Second, this depends on having a way to generate samples from a uniformly-distributed real-valued distribution. For example, as the common drand48 function does. Do the older platforms supported by NetHack provide functions similar to drand48? If not, it might be necessary to include such a function in NetHack. But this is probably available somewhere.

Table-driven

The to-hit calculation seems to take the form sample > bonus, where sample is a random sample from a Gaussian distribution, where the distribution is fixed into the source code, and bonus is the sum of all the applicable bonuses, and has the form K/160, for some integer K.

If we assume that the sample will never be more than 10 standard deviations away from the mean (the probability of exceeding this is around 10^{-23}), then a table showing the probability of a hit for each K would have about 1600 * stddev entries.

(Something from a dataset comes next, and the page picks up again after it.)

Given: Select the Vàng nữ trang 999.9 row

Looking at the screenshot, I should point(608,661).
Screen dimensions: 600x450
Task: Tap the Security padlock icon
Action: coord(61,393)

It should be feasible to precompute this table and insert it in the NetHack source code. Then the to-hit calculation can be done with just a single sample from a uniform distribution.

But how to represent the probabilities in the table?

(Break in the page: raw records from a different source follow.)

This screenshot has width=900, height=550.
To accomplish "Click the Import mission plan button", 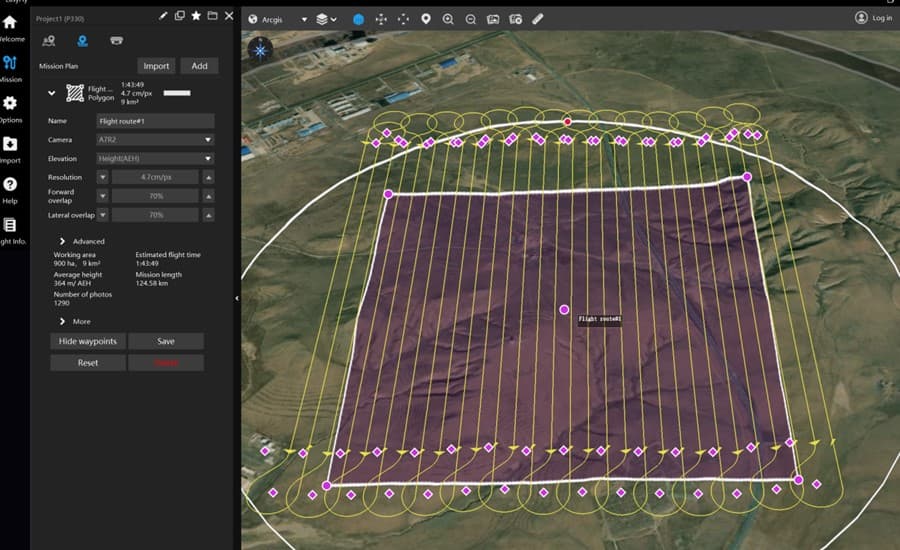I will pos(156,66).
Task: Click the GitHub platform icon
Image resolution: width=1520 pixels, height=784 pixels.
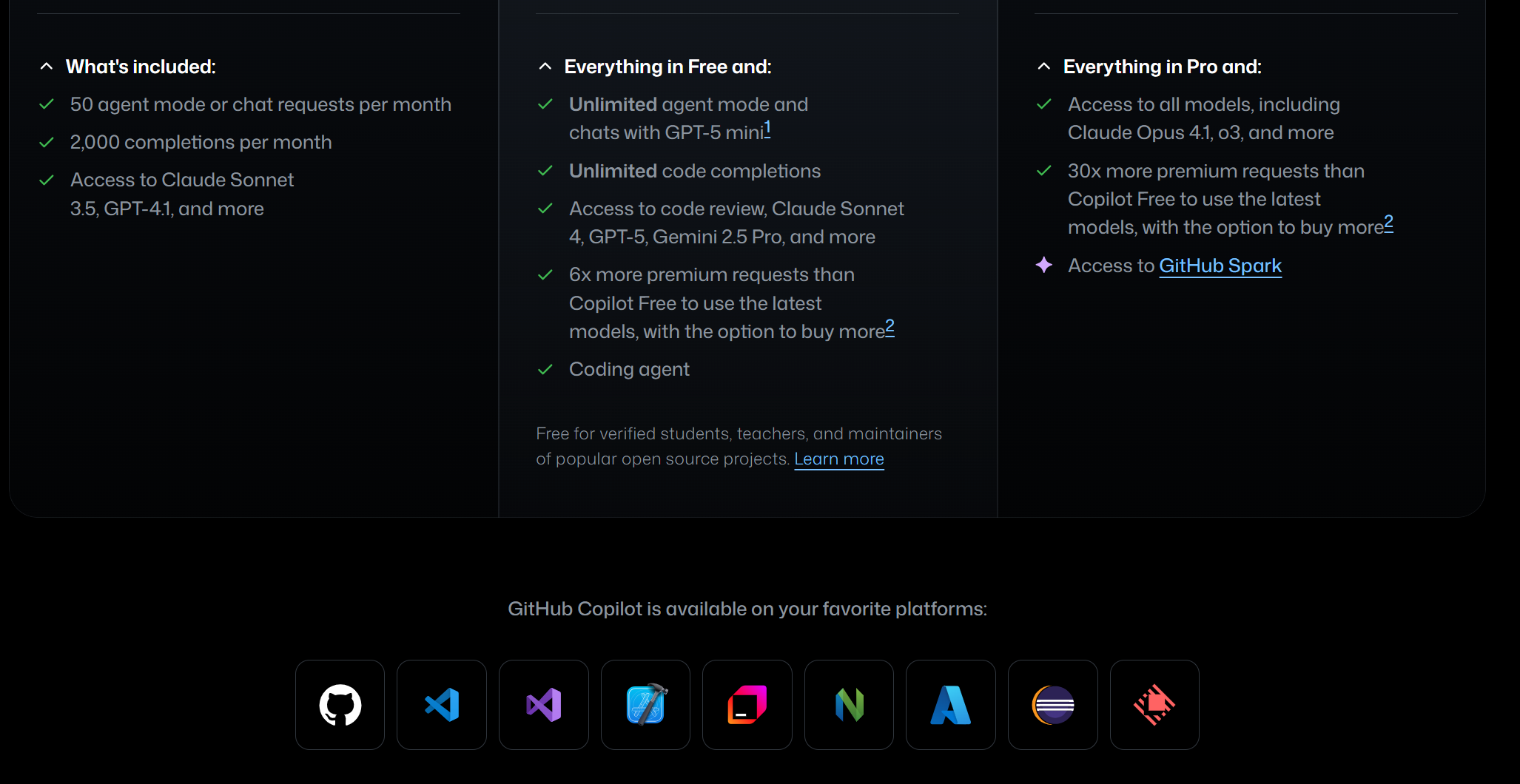Action: pos(340,705)
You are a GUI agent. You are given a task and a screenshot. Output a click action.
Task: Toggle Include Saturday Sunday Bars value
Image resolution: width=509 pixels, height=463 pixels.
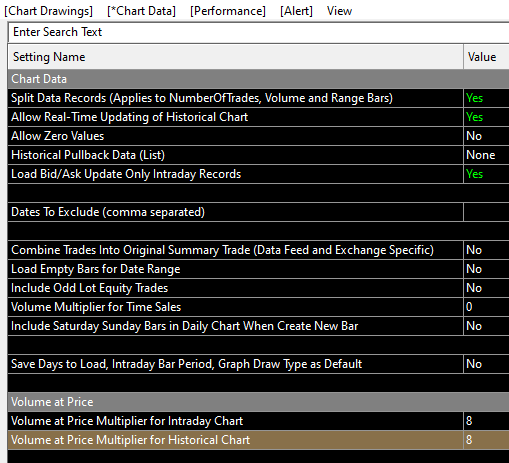[486, 326]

They could just be floating point numbers. This has the same considerations as in the previous method, but is more efficient.

Or we could pick some large integer N, approximate the probability as a rational number k/N, and store k in the table. Then the to-hit check becomes just rn2(N+1) > k. But an improved version of rn2 should be used. With the existing rn2, the value of RAND_MAX from my Linux desktop, and N = 10^9, small results will be 50% more likely than large results. If RAND_MAX is 32767, the results will be horrible.

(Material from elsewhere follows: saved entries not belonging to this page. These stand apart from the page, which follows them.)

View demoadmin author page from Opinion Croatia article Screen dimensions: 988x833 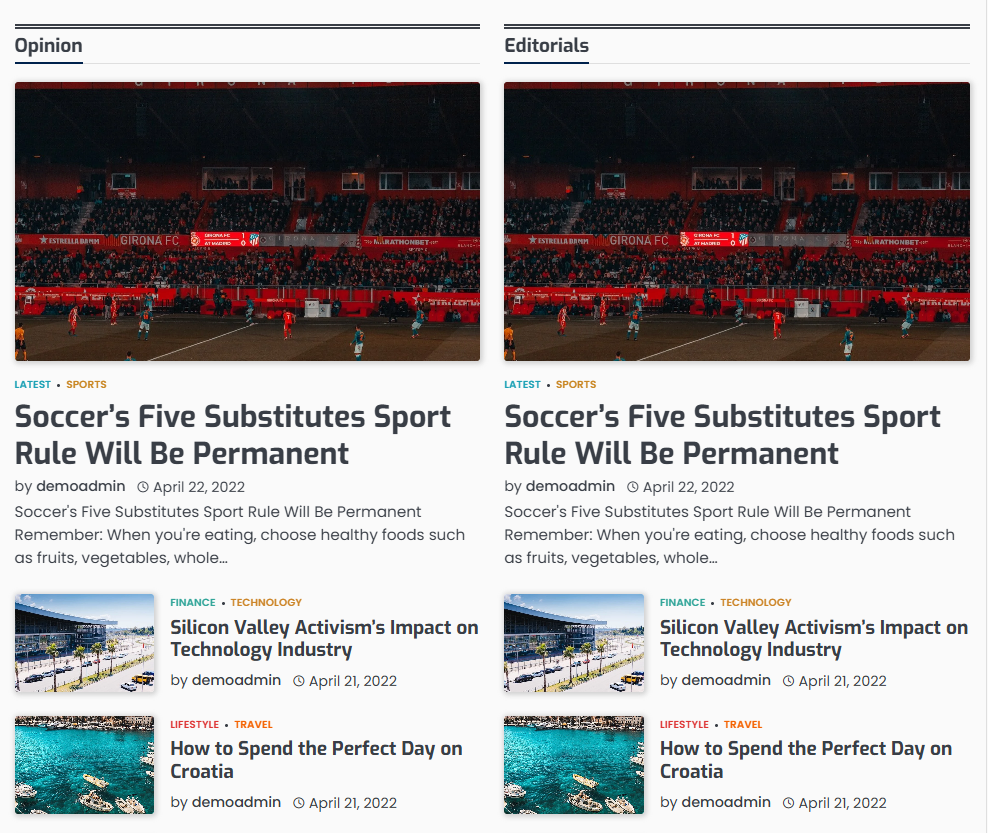[x=236, y=802]
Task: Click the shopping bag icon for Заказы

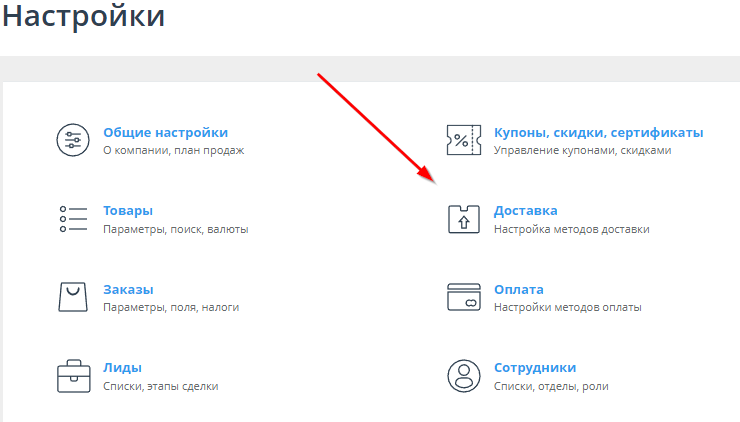Action: coord(73,297)
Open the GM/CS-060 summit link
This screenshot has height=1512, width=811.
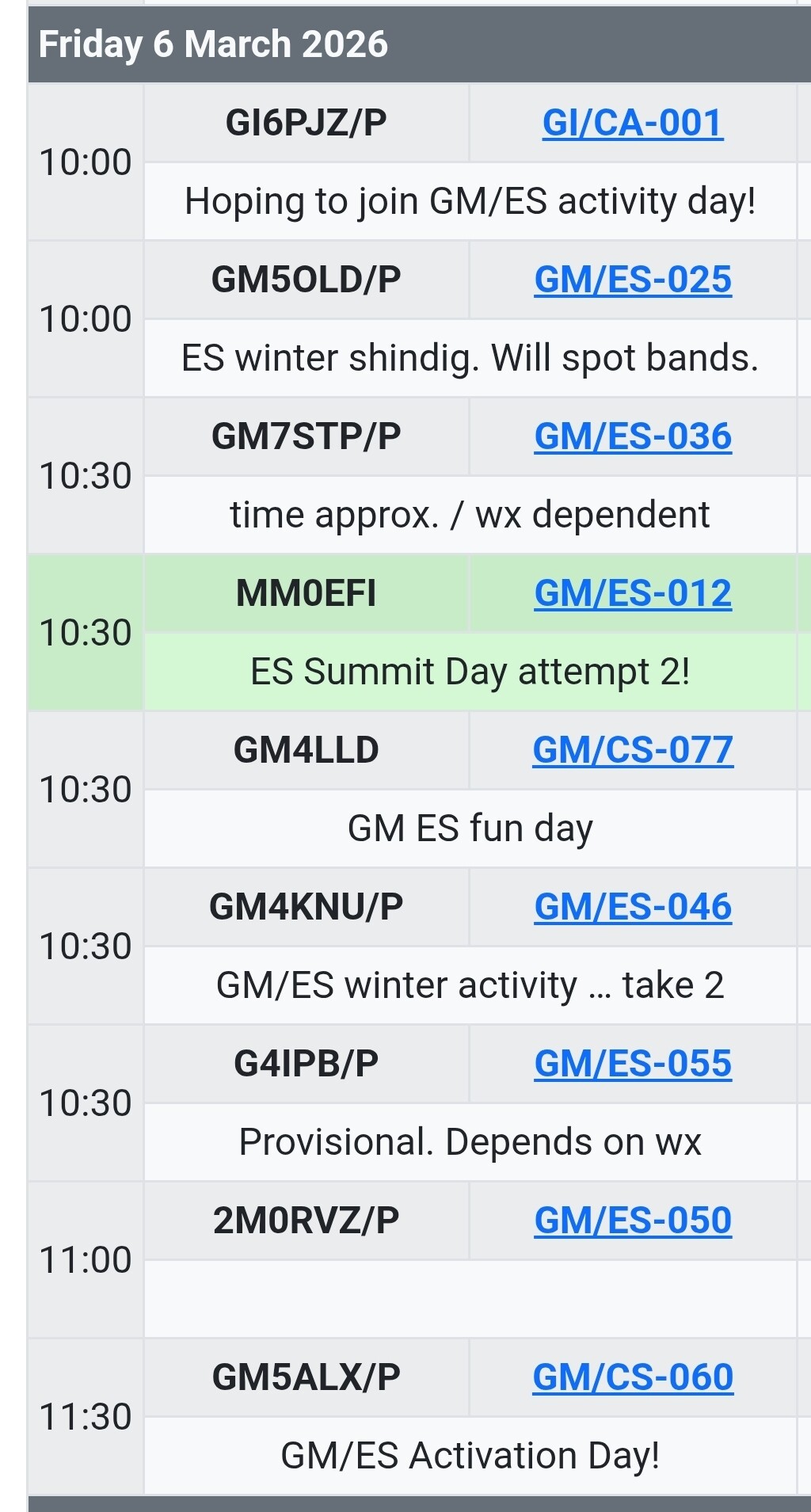[x=632, y=1377]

If great precision is required, we could take N=10^{64}, store k as four 16-bit unsigned integers, and use one to four calls to rn2(65536) in the to-hit calculation. But that's probably overkill.

Add uniform distributions

As a crude but very simple method, one could approximate the normal distribution as a sum of several independent samples from a uniform distribution. Thus instead of checking gaussian-sample > K/160, one might check something like 8d160 > (K - 8*161/2) * c, where c is a constant chosen so as to get suitable results, and maybe other numbers should be used instead of 8 and 160. For this purpose, the existing d() function in rnd.c might be quite usable, as long as the number 160 isn't replaced by a much larger number.

--Truculent (talk) 00:33, 8 November 2017 (UTC)

Overall impression

I find the idea of considering evasiveness and damage reduction separately interesting, but I have to say that I don't like this proposal in its current state. Maybe I'm missing something, but the proposal seems to make most non-shield armor completely useless.

As an extreme example, consider plate mail. Wearing plate would cause a large weight burden, and significantly increase the chances of being hit. And for what benefit? At most one point of damage reduction. Why would anyone ever wear plate?

I'm guessing that under this proposal, the only armor worth wearing would be:

  • Shields.
  • Anything with an armor penalty of 0.
  • Armor with a significant magical benefit, such as gauntlets of power.

Here's a sketch of a system I think might work better:

  • Damage can be reduced to 0. A fox biting plate armor shouldn't do any damage.
  • The average damage reduction is quite a bit higher than in this proposal. Maybe it should be a percentage of the attack damage, not a fixed amount.
  • Damage reduction is variable, not fixed. Including...
  • There is a chance, maybe only a small chance, of no damage reduction at all. A fox biting into a spot not covered by armor does its ordinary 1d3 damage.